BEGIN

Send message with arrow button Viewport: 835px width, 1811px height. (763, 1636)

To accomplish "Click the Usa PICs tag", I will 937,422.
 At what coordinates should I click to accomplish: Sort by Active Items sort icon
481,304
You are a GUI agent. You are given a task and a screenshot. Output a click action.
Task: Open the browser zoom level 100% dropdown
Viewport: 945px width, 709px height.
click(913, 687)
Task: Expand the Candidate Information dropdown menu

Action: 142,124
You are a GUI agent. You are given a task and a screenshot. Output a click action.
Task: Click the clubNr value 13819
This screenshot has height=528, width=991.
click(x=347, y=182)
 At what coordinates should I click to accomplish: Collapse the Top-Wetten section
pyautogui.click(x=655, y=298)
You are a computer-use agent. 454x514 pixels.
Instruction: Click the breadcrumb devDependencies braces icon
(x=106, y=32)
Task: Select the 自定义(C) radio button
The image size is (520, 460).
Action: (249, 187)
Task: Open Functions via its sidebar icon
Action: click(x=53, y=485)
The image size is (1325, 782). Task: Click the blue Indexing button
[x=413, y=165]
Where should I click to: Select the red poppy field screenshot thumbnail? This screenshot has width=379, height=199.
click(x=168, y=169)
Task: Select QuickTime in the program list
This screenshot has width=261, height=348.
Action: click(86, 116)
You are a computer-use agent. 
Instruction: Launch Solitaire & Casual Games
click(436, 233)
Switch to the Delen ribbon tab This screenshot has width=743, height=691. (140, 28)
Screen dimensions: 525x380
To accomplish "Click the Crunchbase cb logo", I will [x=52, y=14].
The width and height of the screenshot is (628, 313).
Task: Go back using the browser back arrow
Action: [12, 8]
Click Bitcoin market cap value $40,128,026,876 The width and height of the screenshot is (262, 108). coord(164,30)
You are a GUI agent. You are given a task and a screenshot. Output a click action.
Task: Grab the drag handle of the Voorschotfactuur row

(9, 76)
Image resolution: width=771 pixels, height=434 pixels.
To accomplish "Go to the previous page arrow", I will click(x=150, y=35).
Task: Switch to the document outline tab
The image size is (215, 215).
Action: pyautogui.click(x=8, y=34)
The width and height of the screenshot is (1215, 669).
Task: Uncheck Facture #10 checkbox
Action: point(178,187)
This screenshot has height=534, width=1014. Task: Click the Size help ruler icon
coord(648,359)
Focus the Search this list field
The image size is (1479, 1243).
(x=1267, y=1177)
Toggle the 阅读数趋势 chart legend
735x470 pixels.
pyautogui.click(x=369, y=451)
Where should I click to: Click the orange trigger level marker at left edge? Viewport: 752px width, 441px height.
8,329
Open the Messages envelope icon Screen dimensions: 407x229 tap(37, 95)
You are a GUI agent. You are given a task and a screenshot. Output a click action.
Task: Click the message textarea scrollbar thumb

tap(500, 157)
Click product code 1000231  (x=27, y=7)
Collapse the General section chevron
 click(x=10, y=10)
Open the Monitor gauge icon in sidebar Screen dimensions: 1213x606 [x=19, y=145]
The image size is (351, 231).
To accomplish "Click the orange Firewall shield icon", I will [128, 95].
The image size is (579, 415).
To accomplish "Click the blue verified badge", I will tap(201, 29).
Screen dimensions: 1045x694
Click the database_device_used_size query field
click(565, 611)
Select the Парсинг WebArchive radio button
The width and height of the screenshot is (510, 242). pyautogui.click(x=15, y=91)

END

WORK TO BE COMPLETED> Copy the listing exactly as it stands.

RESPONSE TO THIS EXERCISE>
Send message with arrow button Viewport: 835px width, 1811px height. (763, 1636)

To accomplish "Click the Usa PICs tag", I will 937,422.
 At what coordinates should I click to accomplish: Sort by Active Items sort icon
481,304
You are a GUI agent. You are given a task and a screenshot. Output a click action.
Task: Open the browser zoom level 100% dropdown
Viewport: 945px width, 709px height.
click(913, 687)
Task: Expand the Candidate Information dropdown menu

Action: 142,124
You are a GUI agent. You are given a task and a screenshot. Output a click action.
Task: Click the clubNr value 13819
This screenshot has height=528, width=991.
click(x=347, y=182)
 At what coordinates should I click to accomplish: Collapse the Top-Wetten section
pyautogui.click(x=655, y=298)
You are a computer-use agent. 454x514 pixels.
Instruction: Click the breadcrumb devDependencies braces icon
(x=106, y=32)
Task: Select the 自定义(C) radio button
The image size is (520, 460).
Action: (249, 187)
Task: Open Functions via its sidebar icon
Action: click(x=53, y=485)
The image size is (1325, 782). Task: Click the blue Indexing button
[x=413, y=165]
Where should I click to: Select the red poppy field screenshot thumbnail? This screenshot has width=379, height=199.
click(x=168, y=169)
Task: Select QuickTime in the program list
This screenshot has width=261, height=348.
Action: click(86, 116)
You are a computer-use agent. 
Instruction: Launch Solitaire & Casual Games
click(436, 233)
Switch to the Delen ribbon tab This screenshot has width=743, height=691. (140, 28)
Screen dimensions: 525x380
To accomplish "Click the Crunchbase cb logo", I will [x=52, y=14].
The width and height of the screenshot is (628, 313).
Task: Go back using the browser back arrow
Action: [12, 8]
Click Bitcoin market cap value $40,128,026,876 The width and height of the screenshot is (262, 108). coord(164,30)
You are a GUI agent. You are given a task and a screenshot. Output a click action.
Task: Grab the drag handle of the Voorschotfactuur row

(9, 76)
Image resolution: width=771 pixels, height=434 pixels.
To accomplish "Go to the previous page arrow", I will click(x=150, y=35).
Task: Switch to the document outline tab
The image size is (215, 215).
Action: pyautogui.click(x=8, y=34)
The width and height of the screenshot is (1215, 669).
Task: Uncheck Facture #10 checkbox
Action: point(178,187)
This screenshot has height=534, width=1014. Task: Click the Size help ruler icon
coord(648,359)
Focus the Search this list field
The image size is (1479, 1243).
(x=1267, y=1177)
Toggle the 阅读数趋势 chart legend
735x470 pixels.
pyautogui.click(x=369, y=451)
Where should I click to: Click the orange trigger level marker at left edge? Viewport: 752px width, 441px height.
8,329
Open the Messages envelope icon Screen dimensions: 407x229 tap(37, 95)
You are a GUI agent. You are given a task and a screenshot. Output a click action.
Task: Click the message textarea scrollbar thumb

tap(500, 157)
Click product code 1000231  (x=27, y=7)
Collapse the General section chevron
 click(x=10, y=10)
Open the Monitor gauge icon in sidebar Screen dimensions: 1213x606 [x=19, y=145]
The image size is (351, 231).
To accomplish "Click the orange Firewall shield icon", I will [128, 95].
The image size is (579, 415).
To accomplish "Click the blue verified badge", I will tap(201, 29).
Screen dimensions: 1045x694
Click the database_device_used_size query field
click(565, 611)
Select the Парсинг WebArchive radio button
The width and height of the screenshot is (510, 242). pyautogui.click(x=15, y=91)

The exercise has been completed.